Dr. Mommy Blues

  1. Gale Burstein, MD, MPH
  1. From Atlanta, GA 30333.

    One rather dreary morning during my fellowship, I walked into clinic to find the nurses hovered in a corner, intensely whispering. Always keen to uncover department scandal, I approached the group to get the news. Bubbling with the anticipation of a juicy piece of gossip, I asked, “Hey ladies, what's the word today?” Instead of the rush of giggles that usually followed this line of questioning, sad stares from eyes welled with tears focused on my slender body. “A second-year OB-GYN resident who had a 6-month-old baby jumped off the roof of the 6-story parking ramp and killed herself this morning,” flatly relayed one of the nurses.

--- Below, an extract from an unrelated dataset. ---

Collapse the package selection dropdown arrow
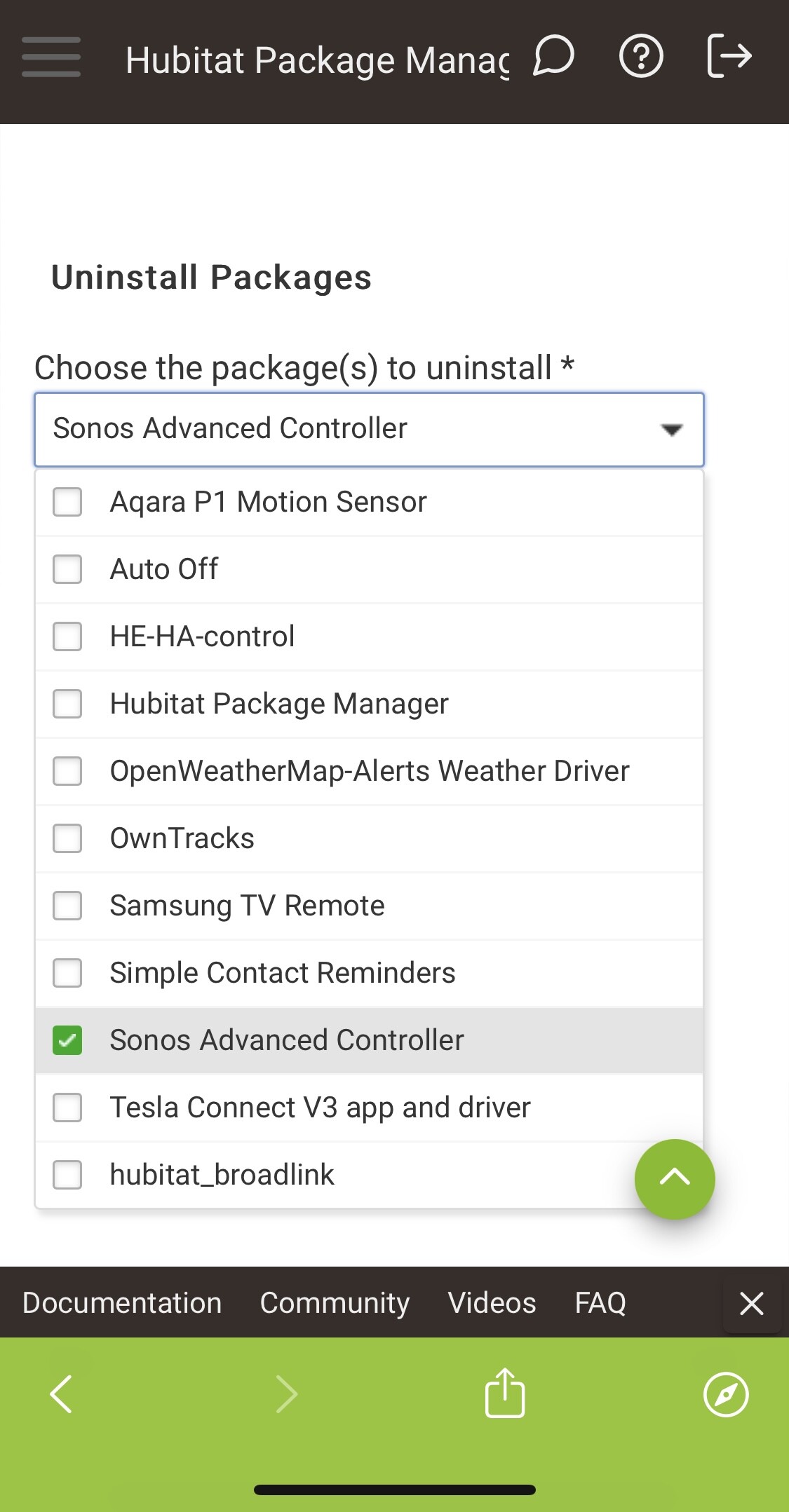 (672, 430)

    How terrible, but why didn't this young woman ask someone for help? How could that happen? We are the vestige of a nationally recognized academic medical center. Our institution has a plethora of social workers, psychologists, and psychiatrists. She worked in a department where faculty should be wearing antennas programmed to find and destroy postpartum depression. How could they miss postpartum depression in their own resident? What magnitude of sadness and despair could drive a mother to leave her newborn baby? As a young girl, I frequently asked that question—“How could this happen?”—only to hear, “You will understand when you are older.” Since I was now a board-certified pediatrician and still did not understand, I assumed that I never would. Little did I know.